The Future of Business Intelligence is Open Source

While “software is [still actively] eating the world”, it’s also clear that open source is taking over software.

Simply put, open source is a superior approach at building and distributing software because it provides important guaranties around how software can be discovered, tried, operated, collaborated on and packaged. For those reasons, it is not surprising that it has taken over most of the modern data stack: infrastructure, databases, orchestration, data processing, AI/ML and beyond.

Looking back, the main reason why I originally created both Apache Airflow and Apache Superset while I was at Airbnb in 2014–17 is because the vendors in the data space were failing to:

  • Keep up with the pace of innovation in the data ecosystem

As it is often the case with open source, the capacity to integrate and to extend were always at the core of how we approached the architecture of those two projects.

Headaches with Tableau

More specifically for Superset, the main driver to start the project at the time was the fact that Tableau (our main data visualization solution at the time) couldn’t connect natively to Apache Druid and Trino / Presto, our data engines of choice that provided the properties and guaranties that we needed to satisfy our data use cases.

With Tableau’s “Live Mode” misbehaving in intricate ways at the time (I won’t get into this!), we were stirred towards using Tableau Extracts. Extracts crumbled under the data volumes we had at Airbnb, creating a whole lot of challenges around non-additive metrics (think distinct user counts) and forcing us to intricately pre-compute multiple “grouping sets” which broke down some of the Tableau paradigms and confused users. Secondarily, we had a limited number of licenses for Tableau, and generally had an order of magnitude more employees that wanted/needed access to our internal than our contract allowed. That’s without mentioning the fact that for a cloud-native company, Tableau’s Windows-centric approach at the time didn’t work well for the team.

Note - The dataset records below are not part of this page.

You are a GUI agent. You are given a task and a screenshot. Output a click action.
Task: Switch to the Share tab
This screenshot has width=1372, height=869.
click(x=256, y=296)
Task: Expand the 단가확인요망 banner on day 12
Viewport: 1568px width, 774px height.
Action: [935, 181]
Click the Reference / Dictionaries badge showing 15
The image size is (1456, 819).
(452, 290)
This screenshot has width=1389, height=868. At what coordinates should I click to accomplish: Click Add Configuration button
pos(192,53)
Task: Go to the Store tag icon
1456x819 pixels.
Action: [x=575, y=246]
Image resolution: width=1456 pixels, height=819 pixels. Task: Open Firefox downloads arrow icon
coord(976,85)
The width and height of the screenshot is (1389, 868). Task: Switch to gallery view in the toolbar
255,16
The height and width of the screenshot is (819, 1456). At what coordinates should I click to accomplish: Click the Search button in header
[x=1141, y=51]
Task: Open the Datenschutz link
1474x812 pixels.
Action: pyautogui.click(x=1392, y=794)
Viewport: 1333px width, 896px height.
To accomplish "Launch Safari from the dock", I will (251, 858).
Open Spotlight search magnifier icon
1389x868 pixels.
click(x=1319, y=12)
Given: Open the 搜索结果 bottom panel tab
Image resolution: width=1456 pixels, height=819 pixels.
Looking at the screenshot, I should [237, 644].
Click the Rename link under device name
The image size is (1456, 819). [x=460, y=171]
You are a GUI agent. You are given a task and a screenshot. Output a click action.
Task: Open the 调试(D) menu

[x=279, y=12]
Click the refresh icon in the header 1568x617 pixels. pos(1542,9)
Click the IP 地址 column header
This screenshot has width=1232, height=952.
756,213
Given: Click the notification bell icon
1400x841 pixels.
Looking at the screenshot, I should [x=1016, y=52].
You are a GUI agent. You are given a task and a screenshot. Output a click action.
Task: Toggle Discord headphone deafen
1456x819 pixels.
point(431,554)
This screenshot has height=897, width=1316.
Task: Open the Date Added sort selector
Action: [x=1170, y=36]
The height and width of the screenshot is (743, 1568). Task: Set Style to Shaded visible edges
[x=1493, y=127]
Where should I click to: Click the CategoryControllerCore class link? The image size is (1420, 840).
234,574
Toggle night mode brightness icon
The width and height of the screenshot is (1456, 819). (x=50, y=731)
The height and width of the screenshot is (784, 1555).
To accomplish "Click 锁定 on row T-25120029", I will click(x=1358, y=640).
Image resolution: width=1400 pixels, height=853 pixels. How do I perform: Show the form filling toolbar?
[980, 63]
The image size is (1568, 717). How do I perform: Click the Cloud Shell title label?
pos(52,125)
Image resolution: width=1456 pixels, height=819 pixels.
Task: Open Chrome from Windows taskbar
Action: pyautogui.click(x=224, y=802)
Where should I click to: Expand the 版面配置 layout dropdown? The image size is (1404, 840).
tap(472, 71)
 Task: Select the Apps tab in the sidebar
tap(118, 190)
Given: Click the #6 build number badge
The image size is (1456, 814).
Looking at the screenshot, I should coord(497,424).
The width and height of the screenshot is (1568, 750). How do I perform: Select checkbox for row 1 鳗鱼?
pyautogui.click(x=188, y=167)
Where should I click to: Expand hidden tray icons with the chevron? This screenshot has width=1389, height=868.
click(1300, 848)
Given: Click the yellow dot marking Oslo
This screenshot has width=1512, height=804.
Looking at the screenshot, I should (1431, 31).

Some of the premises mentioned above have since changed, but the power of open source and the core principles on which it’s built have only grown. In this blog post, I will explain why the future of business intelligence is open source.

Benefits of Open Source

If I could only use a single word to describe why the time is right for organizations to adopt open source BI, the word would be freedom. Flowing from the principle of freedom comes a few more concrete superpowers for an organization:

  • the power to customize, extend and integrate

Extend, customize and integrate

Airbnb wanted to integrate in-house tools like Dataportal and Minerva with a dashboarding tool to enable democratization of data within their organization. Because Superset is open source and Airbnb actively contributes to the project, they were able to supercharge Superset with in-house components with relative ease.

On the visualization side, organizations like Nielsen are creating new visualizations and deploying in their Superset environments. They’re going a step further by empowering their engineers to contribute to the customizability and extensibility of Superset. The Superset platform is now flexible enough so that anyone can build their own custom visualization plugins, a benefit that is unmatched in the marketplace.

Within the wider community, many report using the rich REST API that ships with Superset, allowing them full programmatic control over all aspects of the platform. Given that pretty much everything that user can do in Superset can be done through the API, sky is the limit when it comes to automating processes in and around Superset.

Around the topic of integration, members from the Superset community have added support for over 30 databases ( and growing!) by submitting code and documentation contributions. Because the core contributors bet on the right open source components ( SQLAlchemy and Python DB-API 2.0), the Superset community both gives and receives to/from the wider Python community.

The power of the community

Open source communities are composed of a diverse group of people that come together over a similar set of needs, and this group is empowered to contribute to the common good. Vendors, on the other hand, tend to focus on their most important customers. Open source is a fundamentally different model that’s much more collaborative and frictionless. Communities, as a result of this fundamentally de-centralized model, are very resilient to changes that vendor-led products struggle with. As contributors and organizations come and go, the community lives on!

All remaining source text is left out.